Nothing outside the stretch is wanted. Repeat exactly the lines of the listing below from the one that contains "You are a computer-use" through the one that contains "Instruction: Select روزانه", both ends included.

RECORDED INFORMATION -
__________________________________________________
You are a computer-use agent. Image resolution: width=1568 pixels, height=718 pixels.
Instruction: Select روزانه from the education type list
__________________________________________________
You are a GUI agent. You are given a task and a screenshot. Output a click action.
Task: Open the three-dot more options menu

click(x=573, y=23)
__________________________________________________
OUTPUT FOR THIS EXERCISE -
You are a computer-use agent. Image resolution: width=1568 pixels, height=718 pixels.
Instruction: Select روزانه from the education type list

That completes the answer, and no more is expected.